(Beginning of Listed entries)

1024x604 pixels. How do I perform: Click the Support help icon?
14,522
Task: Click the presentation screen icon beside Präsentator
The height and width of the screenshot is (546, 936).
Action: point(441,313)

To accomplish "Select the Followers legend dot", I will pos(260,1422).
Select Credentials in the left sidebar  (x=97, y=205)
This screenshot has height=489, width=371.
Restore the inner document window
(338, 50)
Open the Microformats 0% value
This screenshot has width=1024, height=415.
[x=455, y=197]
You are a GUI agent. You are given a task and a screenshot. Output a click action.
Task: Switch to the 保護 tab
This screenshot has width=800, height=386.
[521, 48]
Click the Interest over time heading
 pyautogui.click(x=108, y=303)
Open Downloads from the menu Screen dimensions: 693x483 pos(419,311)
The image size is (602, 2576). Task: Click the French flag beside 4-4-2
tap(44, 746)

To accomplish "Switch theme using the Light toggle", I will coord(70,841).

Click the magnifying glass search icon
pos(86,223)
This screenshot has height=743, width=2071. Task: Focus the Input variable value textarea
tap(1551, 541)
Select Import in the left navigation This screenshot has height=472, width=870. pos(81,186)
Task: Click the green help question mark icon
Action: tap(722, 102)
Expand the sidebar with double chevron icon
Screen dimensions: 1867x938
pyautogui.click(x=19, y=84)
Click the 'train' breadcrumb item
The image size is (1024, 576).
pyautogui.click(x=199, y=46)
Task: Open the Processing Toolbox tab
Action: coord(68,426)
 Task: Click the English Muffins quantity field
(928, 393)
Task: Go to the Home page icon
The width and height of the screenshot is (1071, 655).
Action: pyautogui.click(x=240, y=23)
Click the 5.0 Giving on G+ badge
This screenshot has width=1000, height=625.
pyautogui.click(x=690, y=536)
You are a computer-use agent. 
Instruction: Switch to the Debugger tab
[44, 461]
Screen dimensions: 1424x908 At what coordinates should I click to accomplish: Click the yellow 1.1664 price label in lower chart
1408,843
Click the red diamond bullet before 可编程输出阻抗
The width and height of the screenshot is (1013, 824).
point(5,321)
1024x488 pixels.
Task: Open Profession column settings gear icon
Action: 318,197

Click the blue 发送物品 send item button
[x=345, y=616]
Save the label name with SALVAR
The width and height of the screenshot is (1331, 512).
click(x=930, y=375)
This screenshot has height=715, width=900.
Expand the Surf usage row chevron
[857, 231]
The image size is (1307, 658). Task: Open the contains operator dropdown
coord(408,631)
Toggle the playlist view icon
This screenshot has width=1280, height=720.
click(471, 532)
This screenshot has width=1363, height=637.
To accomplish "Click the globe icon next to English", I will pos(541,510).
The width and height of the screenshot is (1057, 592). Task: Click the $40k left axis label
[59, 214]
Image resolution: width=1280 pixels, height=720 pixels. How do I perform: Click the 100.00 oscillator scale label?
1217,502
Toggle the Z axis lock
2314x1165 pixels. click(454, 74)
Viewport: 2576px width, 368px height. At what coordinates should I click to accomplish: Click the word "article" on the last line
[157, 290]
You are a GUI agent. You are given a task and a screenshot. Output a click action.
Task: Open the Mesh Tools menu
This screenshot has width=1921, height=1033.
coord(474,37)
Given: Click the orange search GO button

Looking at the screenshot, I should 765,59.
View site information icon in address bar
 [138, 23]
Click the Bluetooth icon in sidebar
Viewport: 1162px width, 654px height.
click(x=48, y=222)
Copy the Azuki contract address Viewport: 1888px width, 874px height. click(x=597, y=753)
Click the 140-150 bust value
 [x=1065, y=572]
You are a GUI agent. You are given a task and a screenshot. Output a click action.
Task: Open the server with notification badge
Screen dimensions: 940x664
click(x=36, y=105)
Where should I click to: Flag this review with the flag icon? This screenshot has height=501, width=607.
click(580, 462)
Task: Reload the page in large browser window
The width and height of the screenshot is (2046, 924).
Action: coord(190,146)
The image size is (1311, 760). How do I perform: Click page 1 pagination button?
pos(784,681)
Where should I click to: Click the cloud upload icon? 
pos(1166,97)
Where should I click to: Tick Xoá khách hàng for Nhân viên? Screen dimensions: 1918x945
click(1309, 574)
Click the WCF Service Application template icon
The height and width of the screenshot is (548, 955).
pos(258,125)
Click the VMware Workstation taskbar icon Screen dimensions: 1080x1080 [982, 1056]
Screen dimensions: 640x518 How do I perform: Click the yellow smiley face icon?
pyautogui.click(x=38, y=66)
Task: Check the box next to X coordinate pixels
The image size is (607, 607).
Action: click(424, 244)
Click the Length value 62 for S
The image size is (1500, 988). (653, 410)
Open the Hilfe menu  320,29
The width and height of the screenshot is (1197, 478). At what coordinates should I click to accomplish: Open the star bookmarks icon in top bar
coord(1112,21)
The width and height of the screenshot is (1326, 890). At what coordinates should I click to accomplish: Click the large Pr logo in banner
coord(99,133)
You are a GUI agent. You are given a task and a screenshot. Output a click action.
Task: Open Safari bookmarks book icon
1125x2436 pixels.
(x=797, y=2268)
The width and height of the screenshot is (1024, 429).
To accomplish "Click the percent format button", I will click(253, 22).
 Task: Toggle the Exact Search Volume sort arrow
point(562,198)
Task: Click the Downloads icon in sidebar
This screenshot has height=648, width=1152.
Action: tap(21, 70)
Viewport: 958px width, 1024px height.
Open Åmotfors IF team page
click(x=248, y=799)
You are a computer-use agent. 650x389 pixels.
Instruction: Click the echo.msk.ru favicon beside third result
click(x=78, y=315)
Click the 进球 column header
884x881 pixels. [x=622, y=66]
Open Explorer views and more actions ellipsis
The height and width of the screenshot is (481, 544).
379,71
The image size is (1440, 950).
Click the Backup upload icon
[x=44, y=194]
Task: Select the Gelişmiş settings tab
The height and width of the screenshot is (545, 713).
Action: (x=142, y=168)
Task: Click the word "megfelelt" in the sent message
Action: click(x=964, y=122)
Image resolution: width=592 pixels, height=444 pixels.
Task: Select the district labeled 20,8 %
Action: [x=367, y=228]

(End of Listed entries)

=== Instructions for the task ===
Each line must be given again exactly as written above.

=== Response area ===
1024x604 pixels. How do I perform: Click the Support help icon?
14,522
Task: Click the presentation screen icon beside Präsentator
The height and width of the screenshot is (546, 936).
Action: point(441,313)

To accomplish "Select the Followers legend dot", I will pos(260,1422).
Select Credentials in the left sidebar  (x=97, y=205)
This screenshot has height=489, width=371.
Restore the inner document window
(338, 50)
Open the Microformats 0% value
This screenshot has width=1024, height=415.
[x=455, y=197]
You are a GUI agent. You are given a task and a screenshot. Output a click action.
Task: Switch to the 保護 tab
This screenshot has width=800, height=386.
[521, 48]
Click the Interest over time heading
 pyautogui.click(x=108, y=303)
Open Downloads from the menu Screen dimensions: 693x483 pos(419,311)
The image size is (602, 2576). Task: Click the French flag beside 4-4-2
tap(44, 746)

To accomplish "Switch theme using the Light toggle", I will coord(70,841).

Click the magnifying glass search icon
pos(86,223)
This screenshot has height=743, width=2071. Task: Focus the Input variable value textarea
tap(1551, 541)
Select Import in the left navigation This screenshot has height=472, width=870. pos(81,186)
Task: Click the green help question mark icon
Action: tap(722, 102)
Expand the sidebar with double chevron icon
Screen dimensions: 1867x938
pyautogui.click(x=19, y=84)
Click the 'train' breadcrumb item
The image size is (1024, 576).
pyautogui.click(x=199, y=46)
Task: Open the Processing Toolbox tab
Action: coord(68,426)
 Task: Click the English Muffins quantity field
(928, 393)
Task: Go to the Home page icon
The width and height of the screenshot is (1071, 655).
Action: pyautogui.click(x=240, y=23)
Click the 5.0 Giving on G+ badge
This screenshot has width=1000, height=625.
pyautogui.click(x=690, y=536)
You are a computer-use agent. 
Instruction: Switch to the Debugger tab
[44, 461]
Screen dimensions: 1424x908 At what coordinates should I click to accomplish: Click the yellow 1.1664 price label in lower chart
1408,843
Click the red diamond bullet before 可编程输出阻抗
The width and height of the screenshot is (1013, 824).
point(5,321)
1024x488 pixels.
Task: Open Profession column settings gear icon
Action: 318,197

Click the blue 发送物品 send item button
[x=345, y=616]
Save the label name with SALVAR
The width and height of the screenshot is (1331, 512).
click(x=930, y=375)
This screenshot has height=715, width=900.
Expand the Surf usage row chevron
[857, 231]
The image size is (1307, 658). Task: Open the contains operator dropdown
coord(408,631)
Toggle the playlist view icon
This screenshot has width=1280, height=720.
click(471, 532)
This screenshot has width=1363, height=637.
To accomplish "Click the globe icon next to English", I will pos(541,510).
The width and height of the screenshot is (1057, 592). Task: Click the $40k left axis label
[59, 214]
Image resolution: width=1280 pixels, height=720 pixels. How do I perform: Click the 100.00 oscillator scale label?
1217,502
Toggle the Z axis lock
2314x1165 pixels. click(454, 74)
Viewport: 2576px width, 368px height. At what coordinates should I click to accomplish: Click the word "article" on the last line
[157, 290]
You are a GUI agent. You are given a task and a screenshot. Output a click action.
Task: Open the Mesh Tools menu
This screenshot has width=1921, height=1033.
coord(474,37)
Given: Click the orange search GO button

Looking at the screenshot, I should 765,59.
View site information icon in address bar
 [138, 23]
Click the Bluetooth icon in sidebar
Viewport: 1162px width, 654px height.
click(x=48, y=222)
Copy the Azuki contract address Viewport: 1888px width, 874px height. click(x=597, y=753)
Click the 140-150 bust value
 [x=1065, y=572]
You are a GUI agent. You are given a task and a screenshot. Output a click action.
Task: Open the server with notification badge
Screen dimensions: 940x664
click(x=36, y=105)
Where should I click to: Flag this review with the flag icon? This screenshot has height=501, width=607.
click(580, 462)
Task: Reload the page in large browser window
The width and height of the screenshot is (2046, 924).
Action: coord(190,146)
The image size is (1311, 760). How do I perform: Click page 1 pagination button?
pos(784,681)
Where should I click to: Click the cloud upload icon? 
pos(1166,97)
Where should I click to: Tick Xoá khách hàng for Nhân viên? Screen dimensions: 1918x945
click(1309, 574)
Click the WCF Service Application template icon
The height and width of the screenshot is (548, 955).
pos(258,125)
Click the VMware Workstation taskbar icon Screen dimensions: 1080x1080 [982, 1056]
Screen dimensions: 640x518 How do I perform: Click the yellow smiley face icon?
pyautogui.click(x=38, y=66)
Task: Check the box next to X coordinate pixels
The image size is (607, 607).
Action: click(424, 244)
Click the Length value 62 for S
The image size is (1500, 988). (653, 410)
Open the Hilfe menu  320,29
The width and height of the screenshot is (1197, 478). At what coordinates should I click to accomplish: Open the star bookmarks icon in top bar
coord(1112,21)
The width and height of the screenshot is (1326, 890). At what coordinates should I click to accomplish: Click the large Pr logo in banner
coord(99,133)
You are a GUI agent. You are given a task and a screenshot. Output a click action.
Task: Open Safari bookmarks book icon
1125x2436 pixels.
(x=797, y=2268)
The width and height of the screenshot is (1024, 429).
To accomplish "Click the percent format button", I will click(253, 22).
 Task: Toggle the Exact Search Volume sort arrow
point(562,198)
Task: Click the Downloads icon in sidebar
This screenshot has height=648, width=1152.
Action: tap(21, 70)
Viewport: 958px width, 1024px height.
Open Åmotfors IF team page
click(x=248, y=799)
You are a computer-use agent. 650x389 pixels.
Instruction: Click the echo.msk.ru favicon beside third result
click(x=78, y=315)
Click the 进球 column header
884x881 pixels. [x=622, y=66]
Open Explorer views and more actions ellipsis
The height and width of the screenshot is (481, 544).
379,71
The image size is (1440, 950).
Click the Backup upload icon
[x=44, y=194]
Task: Select the Gelişmiş settings tab
The height and width of the screenshot is (545, 713).
Action: (x=142, y=168)
Task: Click the word "megfelelt" in the sent message
Action: click(x=964, y=122)
Image resolution: width=592 pixels, height=444 pixels.
Task: Select the district labeled 20,8 %
Action: [x=367, y=228]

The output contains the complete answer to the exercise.